Jareth folded his arms over his chest and glared down at the girl in his most superior way.
She stared back at him, undaunted by the gleam in his eye or the set of his shoulders. She'd spent her early childhood scrapping with the neighborhood kids and dodging the cops, she wasn't afraid of some wack-job that looked like a traveling Renaissance Fair reject.
"Since when is gold no longer an acceptable form of currency?" he demanded.
"Since maybe the fifties," she said. "That's the nineteen-fifties, Shakespeare."
"Well this is all I have," Jareth said.
She studied him intently for almost a full minute, then sighed and scooped up the coins and the ruby. "Look, you seem like a sane enough guy. You could do with a hair cut and some new threads, but still—"
"Bite it," he told her.
She glared at him. "Listen, you crazy fuck, I don't have to take that kind of—"
"The coin," Jareth said with what he considered to be infinite patience. "Bite the edge of the coin."
She continued to glare at him, but did what he suggested and clamped her teeth down on the gold like an old miner in a spaghetti-western. When she took it out of her mouth and looked at it, sure enough, there were little indentations left by her teeth.
The look on her face was enough to give him permission to take his purchases and walk out of the store, which he did. He stood on the sidewalk and took a deep breath. The perfumed atmosphere of the smoke-shop had left him a little light-headed. He folded the material of the t-shirts around the box of cigarettes, then just kept folding until he had a small little package no bigger than a domino, which he put in his leather purse for safe-keeping.

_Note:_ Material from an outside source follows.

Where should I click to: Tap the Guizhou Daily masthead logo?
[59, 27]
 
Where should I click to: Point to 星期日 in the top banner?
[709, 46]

The next store he visited was similar to the first, except there was no smoke or perfume, and it was a lot brighter than the smoke-shop. He did not spend much time walking around looking at the bottles. If you've seen one bottle of wine, you've pretty much seen them all. He did pick up a bottle of some violently green liquid and swish it around experimentally, but then he went straight to the counter and asked for Sarah's Southern Comfort. When he paid the man with gold, this time Jareth did not have to prompt the grizzled old man to test it with his teeth. He did it without being asked, and when he found it to be real, he considerately wrapped up Jareth's bottle in a paper sack, and even gave him a toothy smile as he was leaving.
The only way Jareth knew to explain it was the changing of time. Time passed, that was one of the things that was unavoidable no matter which world you lived in. And the old man at the liquor store evidently came from a time when gold was a perfectly acceptable currency—even a preferred one.
The sun had long set and it was now full dark. Time for him to find Sarah's manuscript and get his real work over with so he could go home. He'd already been wandering through streets dappled and bristling with a thousand different forms of cold iron for long enough to make his damned teeth itch.